I just found out about shoptemp today and am planning to order an acekard 2i

When checking the shipping costs, it said HK Air Mail (most likely i dont recall the exact name but im sure you know what i mean) 0€

Does that mean the shipping cost is 0 or that its unavailable?


----------



## RupeeClock (Jul 7, 2010)

It means the shipping is free, that's all. 
More info here: http://shoptemp.com/pages/Shipping-Methods.html?ref=900


----------



## SparkFenix (Jul 7, 2010)

Oh awesome 
	

	
	
		
		

		
			




Btw the registered airmail, what exactly does tracking do? tell you if its in hong kong or on the way like that?


----------



## RupeeClock (Jul 7, 2010)

Generally with tracking with shipping, it means they email you a "tracking number", where you can enter it on a Shipping Service's website, and it'll tell you where your package is.
It'll say things like "Leaving Hong Kong" or "Arrived at XXX" and such.
Basically it's just to give you an idea of when it'll arrive.


----------



## tk_saturn (Jul 7, 2010)

With registered, You'll be able to track it while it's within HongKong here.
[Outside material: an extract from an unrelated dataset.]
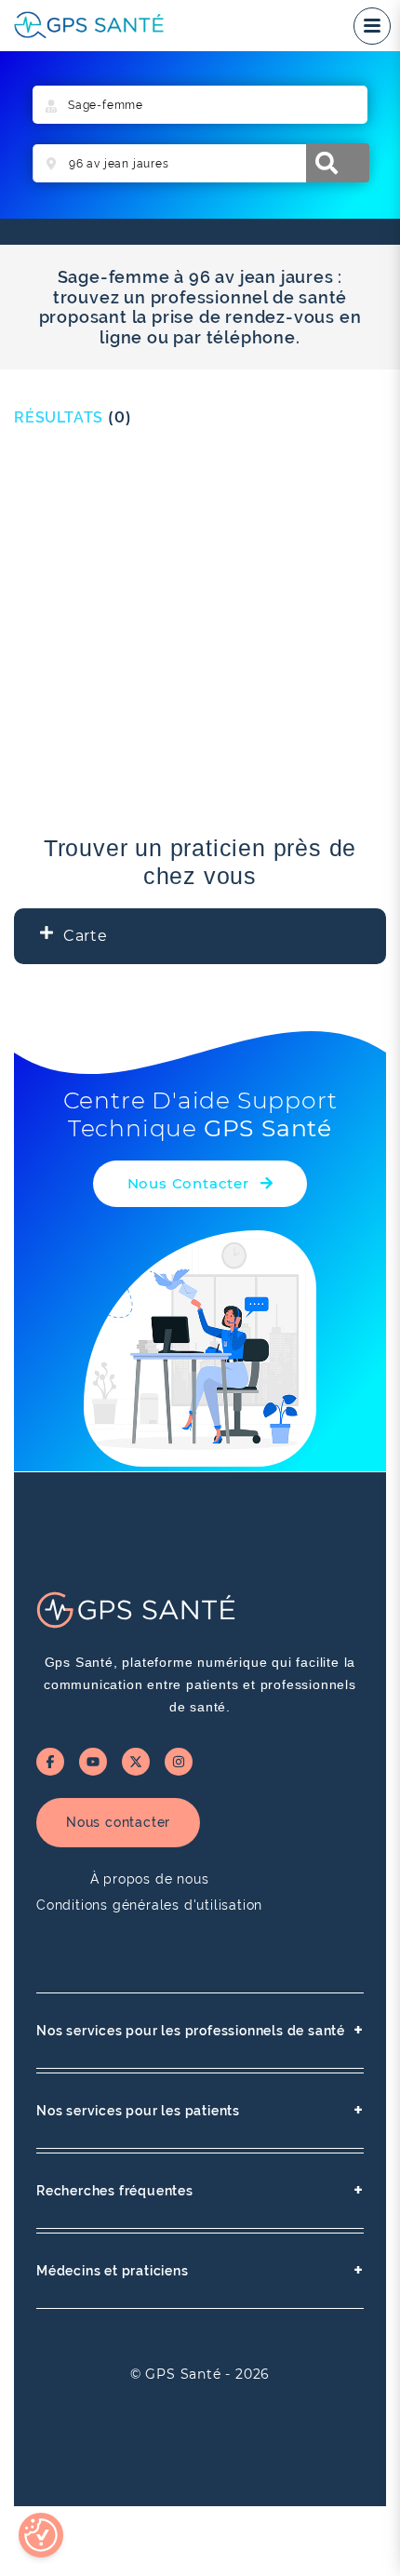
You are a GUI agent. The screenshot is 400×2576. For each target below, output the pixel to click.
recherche (337, 162)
It uses the standard international tracking which consists of 13 digits (the last 2 of which are the country code), once it's left HongKong it *may* be trackable on your domestic postal service's website. 

Personally I would go for the tracking, it gives you piece of mind and lets you know what's happening with it.


----------



## SparkFenix (Jul 7, 2010)

i think ill go with registered then since ill know when it arrives and if ill have to stare at my dsi for long =P


----------